This stir-fry is better and healthier than Chinese take-out. Just a touch of cornstarch helps thicken the sauce.
- 3 Tbsp reduced-sodium chicken broth
- 1 Tbsp miso paste, red variety
- 1 Tbsp dry sherry
- 1 Tbsp sriracha chili sauce
- 1 tsp sugar
- 2 Tbsp peanut oil, or vegetable oil
- 1 Tbsp ginger root, minced
- 1 pound(s) uncooked shrimp, medium size, peeled, deveined, patted dry
- 3 cup(s) uncooked sugar snap peas, strings removed
- 1 cup(s) sweet red pepper(s), cut into slivers
- 1/2 tsp table salt
- 3/4 tsp cornstarch
In a small bowl, combine broth, miso, dry sherry, sriracha and sugar.
Heat a 14-inch flat-bottomed wok (or a 12-inch skillet) over high heat until a bead of water vaporizes within 1 to 2 seconds of contact. Swirl in oil; add ginger and stir-fry until fragrant, 10 seconds. Push ginger to sides of wok; carefully add shrimp and spread evenly in one layer. Cook undisturbed 1 minute, as shrimp begin to sear. Then, using a metal spatula, stir-fry 30 seconds, incorporating ginger until shrimp is lightly browned but not cooked through.

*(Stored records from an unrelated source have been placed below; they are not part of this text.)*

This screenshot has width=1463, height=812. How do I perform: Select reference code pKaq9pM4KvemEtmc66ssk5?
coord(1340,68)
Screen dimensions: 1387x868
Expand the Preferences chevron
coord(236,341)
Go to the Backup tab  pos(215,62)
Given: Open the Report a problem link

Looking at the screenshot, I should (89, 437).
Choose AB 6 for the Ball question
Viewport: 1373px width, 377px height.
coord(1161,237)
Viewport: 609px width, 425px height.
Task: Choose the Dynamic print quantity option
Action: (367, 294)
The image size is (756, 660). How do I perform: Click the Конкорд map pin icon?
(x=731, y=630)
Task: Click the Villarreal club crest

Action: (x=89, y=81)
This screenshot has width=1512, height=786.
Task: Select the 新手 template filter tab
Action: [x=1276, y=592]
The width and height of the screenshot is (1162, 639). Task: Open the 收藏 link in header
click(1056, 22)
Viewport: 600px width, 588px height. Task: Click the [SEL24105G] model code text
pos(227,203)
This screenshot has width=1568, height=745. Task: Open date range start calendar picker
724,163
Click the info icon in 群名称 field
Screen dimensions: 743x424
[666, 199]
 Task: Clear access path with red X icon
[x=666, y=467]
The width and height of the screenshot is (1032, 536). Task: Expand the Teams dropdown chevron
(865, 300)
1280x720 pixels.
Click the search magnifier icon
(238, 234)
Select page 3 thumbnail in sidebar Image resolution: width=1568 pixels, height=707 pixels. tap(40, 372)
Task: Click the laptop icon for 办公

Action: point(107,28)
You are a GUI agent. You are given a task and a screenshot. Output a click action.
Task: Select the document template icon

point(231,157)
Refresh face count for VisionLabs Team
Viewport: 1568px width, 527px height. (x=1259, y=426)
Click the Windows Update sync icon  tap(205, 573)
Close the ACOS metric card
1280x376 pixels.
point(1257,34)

Add sugar snaps and pepper and sprinkle on salt; stir-fry until just combined, 30 seconds. Stir cornstarch into broth mixture and stir to combine; swirl into wok and stir-fry until shrimp are just cooked and vegetables are tender-crisp, 1-2 minutes.
Serving size: 1 1/4 cups
- The easiest way to devein shrimp is to use a shrimp deveiner. Once the shrimp is rinsed, pat dry with paper towels before stir-frying. Also, make sure the sugar snaps are dry to the touch. Excess water will turn your stir-fry into a braise. Garnish with sliced scallions if desired.